[Start of section]

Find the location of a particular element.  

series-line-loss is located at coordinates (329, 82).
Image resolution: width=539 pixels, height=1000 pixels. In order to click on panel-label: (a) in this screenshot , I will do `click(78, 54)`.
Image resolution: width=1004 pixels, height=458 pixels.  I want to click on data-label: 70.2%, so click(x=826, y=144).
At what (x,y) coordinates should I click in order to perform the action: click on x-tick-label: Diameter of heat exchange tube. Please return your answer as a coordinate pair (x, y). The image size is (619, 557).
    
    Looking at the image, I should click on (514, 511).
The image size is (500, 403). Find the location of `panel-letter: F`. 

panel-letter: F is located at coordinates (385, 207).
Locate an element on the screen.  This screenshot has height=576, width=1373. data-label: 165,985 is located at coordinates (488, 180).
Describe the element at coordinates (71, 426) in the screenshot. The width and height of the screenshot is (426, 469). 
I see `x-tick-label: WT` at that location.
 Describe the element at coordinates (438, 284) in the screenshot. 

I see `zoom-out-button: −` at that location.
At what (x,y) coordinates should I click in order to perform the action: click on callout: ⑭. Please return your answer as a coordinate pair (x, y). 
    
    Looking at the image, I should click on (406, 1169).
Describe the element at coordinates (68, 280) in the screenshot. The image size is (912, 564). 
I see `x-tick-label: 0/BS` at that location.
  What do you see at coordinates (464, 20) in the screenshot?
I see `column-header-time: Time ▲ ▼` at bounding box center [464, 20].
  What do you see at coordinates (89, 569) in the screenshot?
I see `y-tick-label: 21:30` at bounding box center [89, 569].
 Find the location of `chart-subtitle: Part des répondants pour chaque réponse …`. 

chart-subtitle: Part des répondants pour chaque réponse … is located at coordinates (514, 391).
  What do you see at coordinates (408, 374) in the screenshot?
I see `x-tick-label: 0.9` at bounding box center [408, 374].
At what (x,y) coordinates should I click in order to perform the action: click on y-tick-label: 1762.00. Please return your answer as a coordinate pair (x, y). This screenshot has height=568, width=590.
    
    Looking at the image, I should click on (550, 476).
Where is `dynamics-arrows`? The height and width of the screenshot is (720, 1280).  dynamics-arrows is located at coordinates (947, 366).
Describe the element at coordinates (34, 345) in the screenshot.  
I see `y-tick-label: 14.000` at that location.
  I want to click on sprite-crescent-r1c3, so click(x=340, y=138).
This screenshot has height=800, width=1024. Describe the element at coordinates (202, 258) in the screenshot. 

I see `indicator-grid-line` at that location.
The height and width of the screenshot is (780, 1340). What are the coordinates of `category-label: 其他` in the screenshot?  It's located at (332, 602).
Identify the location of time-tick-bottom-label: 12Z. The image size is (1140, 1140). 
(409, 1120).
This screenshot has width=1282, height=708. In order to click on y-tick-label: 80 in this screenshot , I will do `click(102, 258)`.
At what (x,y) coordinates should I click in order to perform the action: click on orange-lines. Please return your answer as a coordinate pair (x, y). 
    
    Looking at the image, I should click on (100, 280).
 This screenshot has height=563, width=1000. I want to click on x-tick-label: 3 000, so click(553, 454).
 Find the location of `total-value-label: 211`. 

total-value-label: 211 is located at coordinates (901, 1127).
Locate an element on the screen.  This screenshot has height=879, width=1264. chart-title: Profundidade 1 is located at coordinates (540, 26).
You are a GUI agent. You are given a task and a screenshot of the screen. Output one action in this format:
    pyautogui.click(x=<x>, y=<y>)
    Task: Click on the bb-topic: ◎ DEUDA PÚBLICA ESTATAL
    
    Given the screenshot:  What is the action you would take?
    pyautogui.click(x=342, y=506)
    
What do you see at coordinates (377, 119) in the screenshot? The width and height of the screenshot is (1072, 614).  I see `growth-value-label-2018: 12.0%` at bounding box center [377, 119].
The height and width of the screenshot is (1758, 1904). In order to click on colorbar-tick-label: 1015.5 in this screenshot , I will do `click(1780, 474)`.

[End of section]

#### Exercise objective:
Rewrite the records as a JSON list of strings, one string per line, starting at the line with "coordinates (540, 26)." and running through the end of the records. Leave out blank lines.

#### Response below:
[
  "Locate an element on the screen.  This screenshot has height=879, width=1264. chart-title: Profundidade 1 is located at coordinates (540, 26).",
  "You are a GUI agent. You are given a task and a screenshot of the screen. Output one action in this format:",
  "    pyautogui.click(x=<x>, y=<y>)",
  "    Task: Click on the bb-topic: ◎ DEUDA PÚBLICA ESTATAL",
  "    Given the screenshot:  What is the action you would take?",
  "    pyautogui.click(x=342, y=506)",
  "What do you see at coordinates (377, 119) in the screenshot? The width and height of the screenshot is (1072, 614).  I see `growth-value-label-2018: 12.0%` at bounding box center [377, 119].",
  "The height and width of the screenshot is (1758, 1904). In order to click on colorbar-tick-label: 1015.5 in this screenshot , I will do `click(1780, 474)`."
]